Одутловатый человек пожевал губами, прокашлялся, отпил воды из безупречно прозрачного стакана и повторил:
— Ощущаете ли вы по-прежнему психическую связь с разыскиваемым фамильяром?
Тон у него был такой, словно ему и так всё понятно и его ждут куда более важные дела, но долг и приличия велят продолжать.
Хозяин бросил взгляд через стол на господина Канегисера, который на секунду перестал сосредоточенно крутить пуговицу на рукаве.
—
Эпизод 3. Наш портал в тумане светит
Толпа переминается с ноги на ногу в огромном, патологически разросшемся подъезде. Люди ждут своей очереди, чтобы сесть в лифт и подняться к жилым ячейкам. Потом они отстоят очередь на ужин, точь-в-точь как в пропахшей картофельным пюре столовой, очередь в ванную и очередь в постель, где все улягутся плотным рядком, чтобы места хватило. Весь мир — одна большая очередь, блаженны ждущие безропотно, ибо их есть килограмм масла в одни руки и долгая счастливая жизнь, а если найти верного спутника и ждать вместе, бок о бок, то и на него дадут. Главное — вовремя сверяться с номерком на ладони, дотерпеть и не прозевать.
Ничего необычного.
На неоновой полянке улыбающееся семейство доит клубничную корову. Розовое вымя подрагивает, выплевывая на подставленные ладони глянцевые ягоды говяжьей клубники. Бабушка счастлива — вкусно, как ягодное мороженое, и питательно, как хороший антрекот, детей за уши не оттащишь от говяжьей клубники, дети будут хорошо кушать. Надо хорошо кушать, надо насыщать организм белками, жирами и углеводами, пока к ним есть доступ.

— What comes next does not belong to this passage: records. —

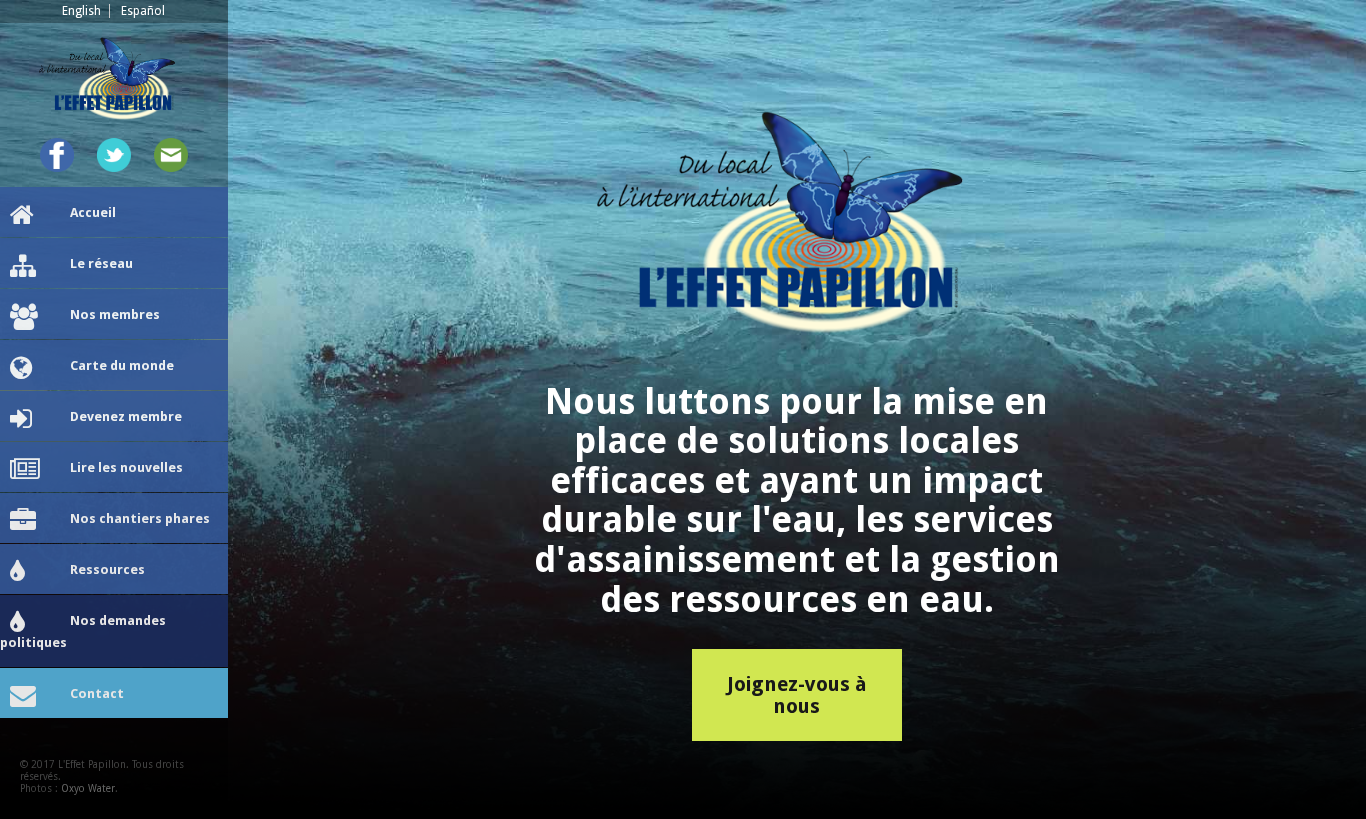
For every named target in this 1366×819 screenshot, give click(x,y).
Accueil (93, 212)
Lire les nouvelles (126, 467)
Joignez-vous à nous (797, 695)
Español (143, 11)
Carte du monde (122, 365)
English (81, 11)
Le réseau (101, 263)
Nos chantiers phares (140, 518)
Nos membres (115, 314)
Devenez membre (126, 416)
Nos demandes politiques (83, 631)
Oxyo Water (88, 788)
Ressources (107, 569)
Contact (97, 693)
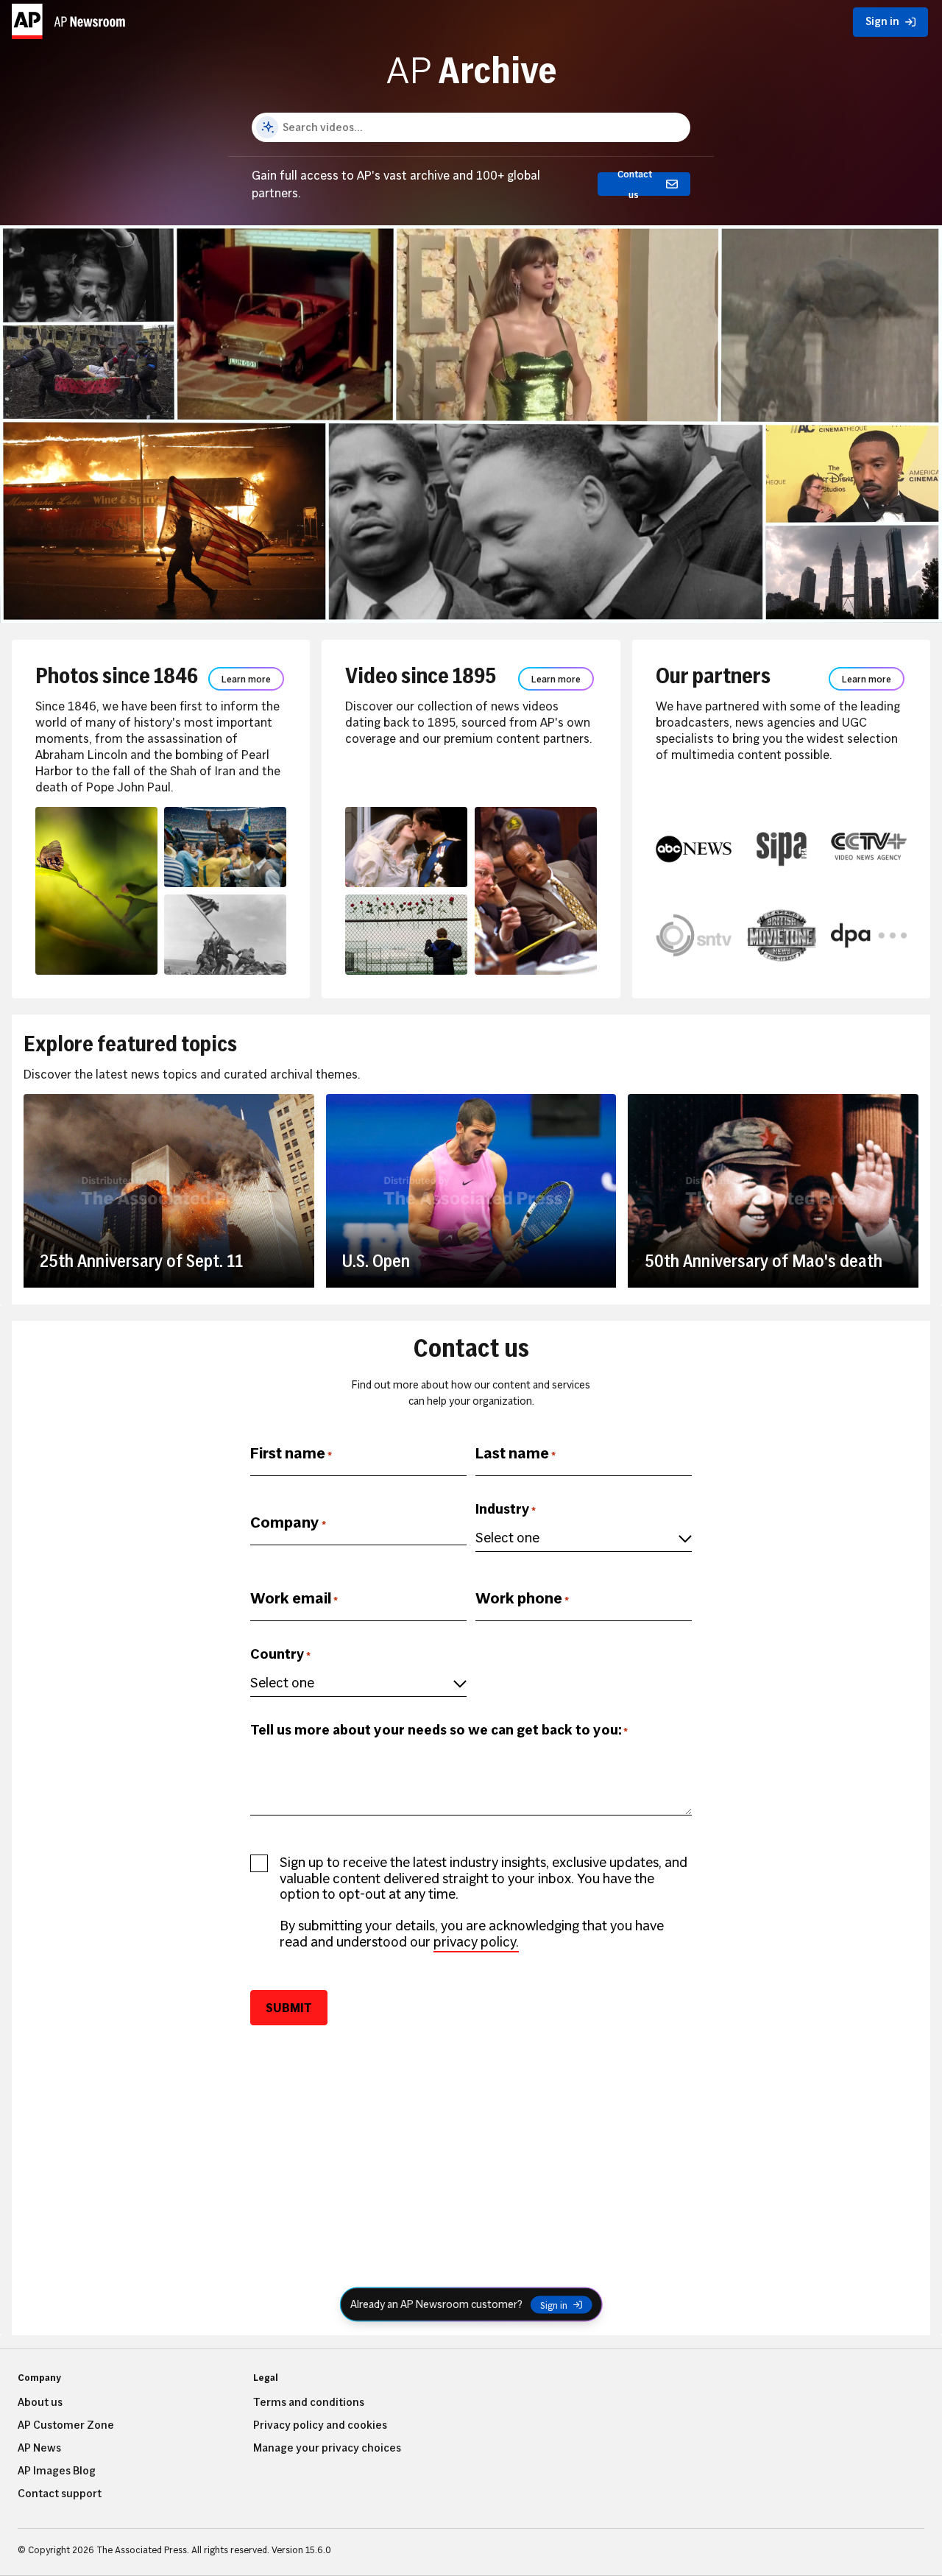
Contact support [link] (60, 2493)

Царь Голод склоняется над каждой отвергнутой тарелкой, улыбается своему отражению в недоеденном супе. Те, кто плохо кушает, умрут. Ты покушал? Раздувшиеся животы хмурых крестьянских детей, черные пальчики тянутся к куску хлеба, маленькое неподвижное тело везут на салазках по ледяной улице. Ноет под ложечкой сомнение, холодит опустевший желудок. Утробная бабушкина тревога прилипчива и всеобъемлюща, она растекается над головами семейства темным беззвездным небом, в котором одно облако похоже на печень, другое — на двенадцатиперстную кишку.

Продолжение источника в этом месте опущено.